| SUPPLIED RECORDS |
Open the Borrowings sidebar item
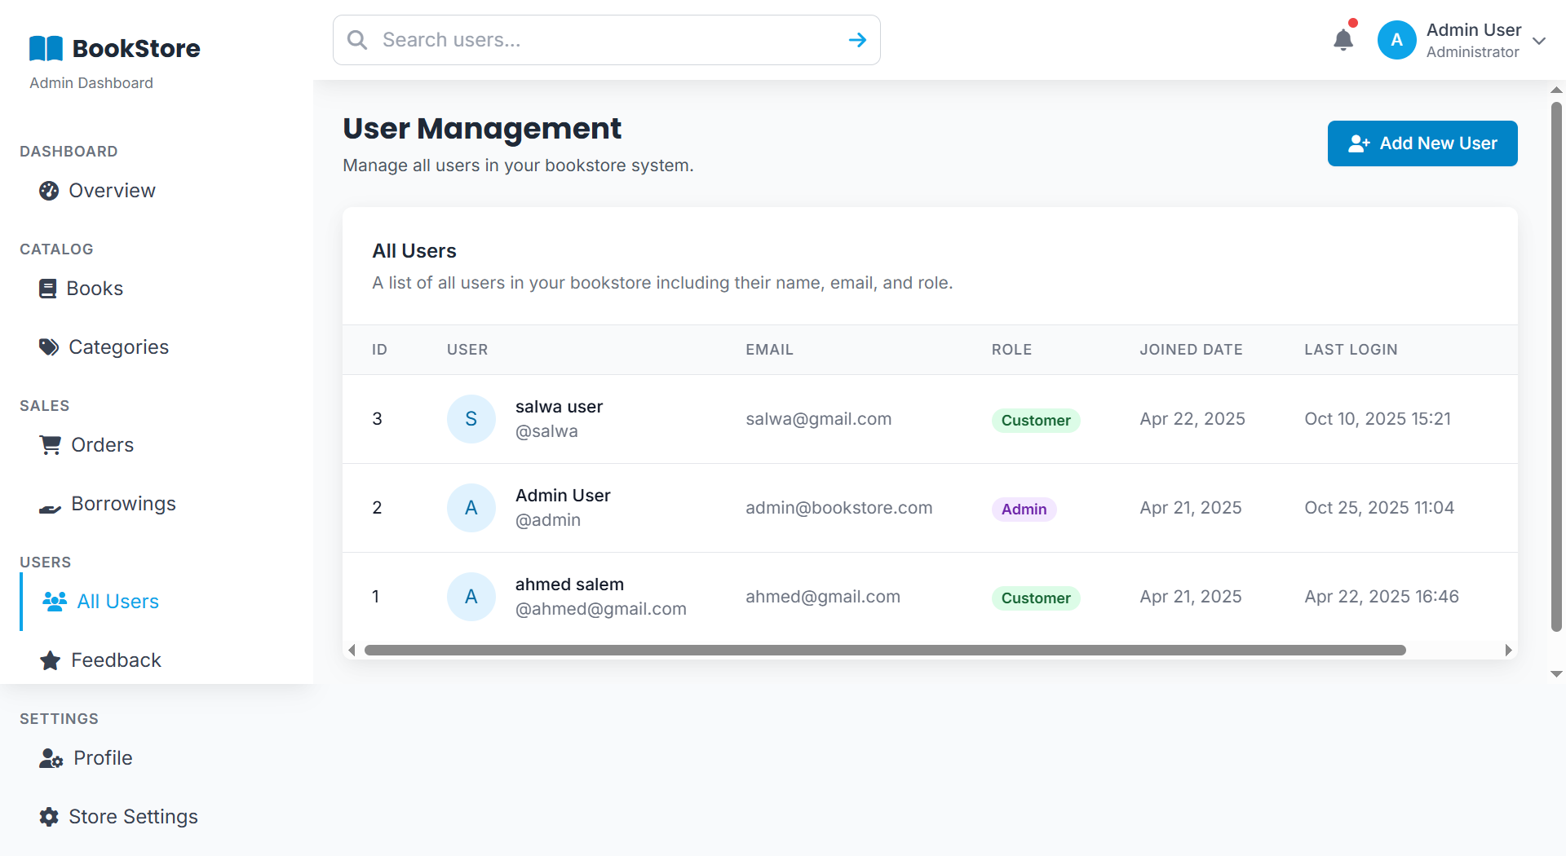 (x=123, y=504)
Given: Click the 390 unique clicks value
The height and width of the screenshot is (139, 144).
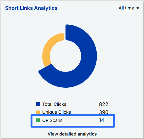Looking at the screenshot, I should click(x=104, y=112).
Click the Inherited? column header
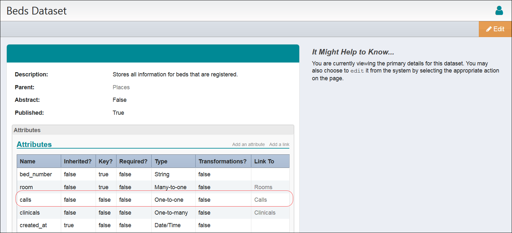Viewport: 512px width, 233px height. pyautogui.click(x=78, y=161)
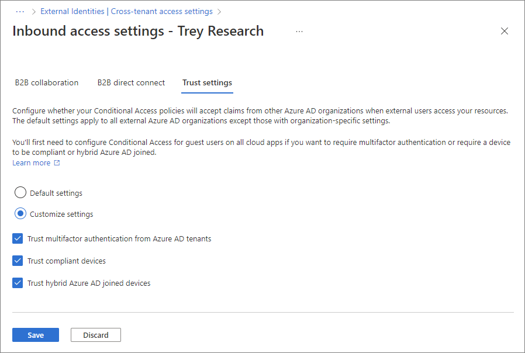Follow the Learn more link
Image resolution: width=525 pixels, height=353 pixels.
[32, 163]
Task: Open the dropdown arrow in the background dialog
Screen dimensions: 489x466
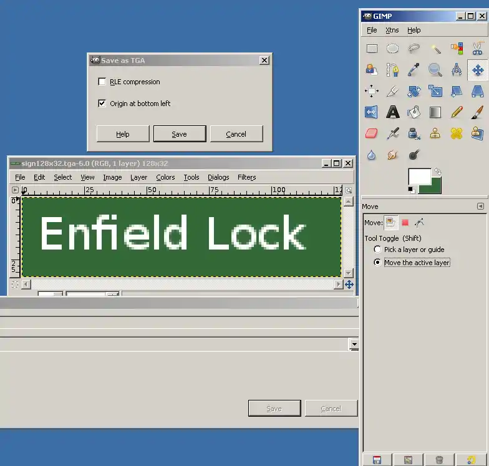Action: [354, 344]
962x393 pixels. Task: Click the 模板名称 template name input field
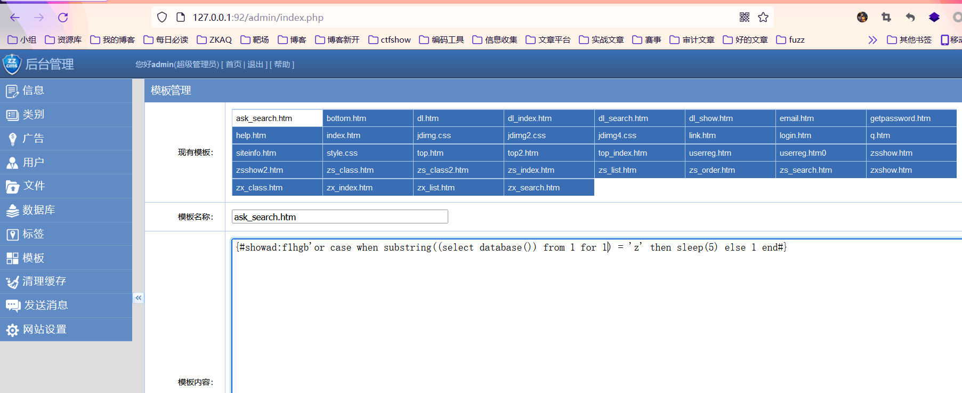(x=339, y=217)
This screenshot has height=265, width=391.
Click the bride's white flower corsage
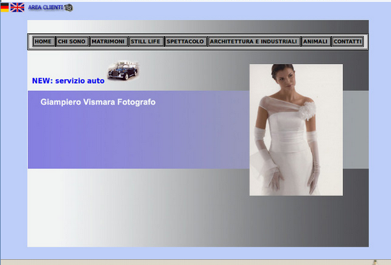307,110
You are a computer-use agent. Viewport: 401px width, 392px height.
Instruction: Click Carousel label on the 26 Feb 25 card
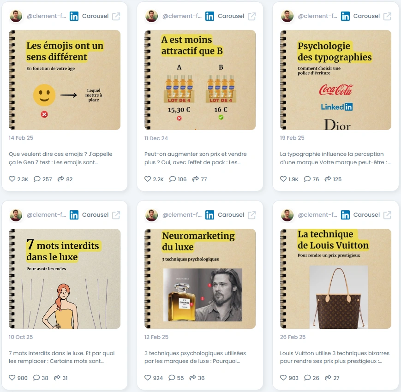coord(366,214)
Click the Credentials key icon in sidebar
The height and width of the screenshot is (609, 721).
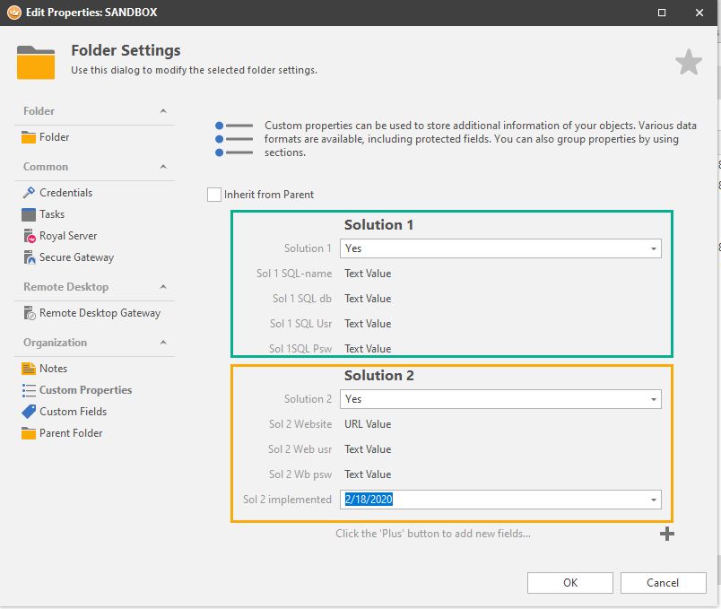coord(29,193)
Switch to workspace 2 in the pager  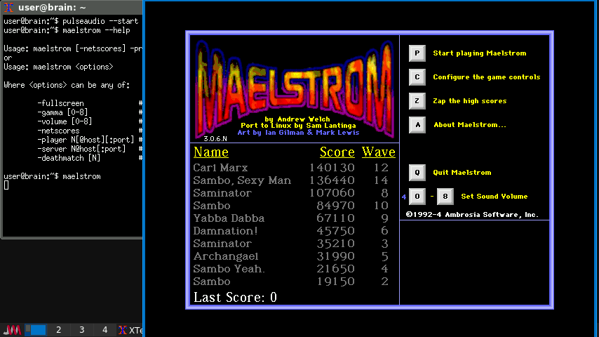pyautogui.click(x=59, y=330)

| TO DO |
Your answer should be the exact lines above from the one containing "Task: Open the" through the one containing "You are a computer-use", with both end lines kept and the pictures removed, please.

| EXERCISE RESULT |
Task: Open the dropdown arrow in the background dialog
Screen dimensions: 489x466
Action: [354, 344]
962x393 pixels. Task: Click the 模板名称 template name input field
(x=339, y=217)
This screenshot has height=265, width=391.
Click the bride's white flower corsage
307,110
You are a computer-use agent. Viewport: 401px width, 392px height.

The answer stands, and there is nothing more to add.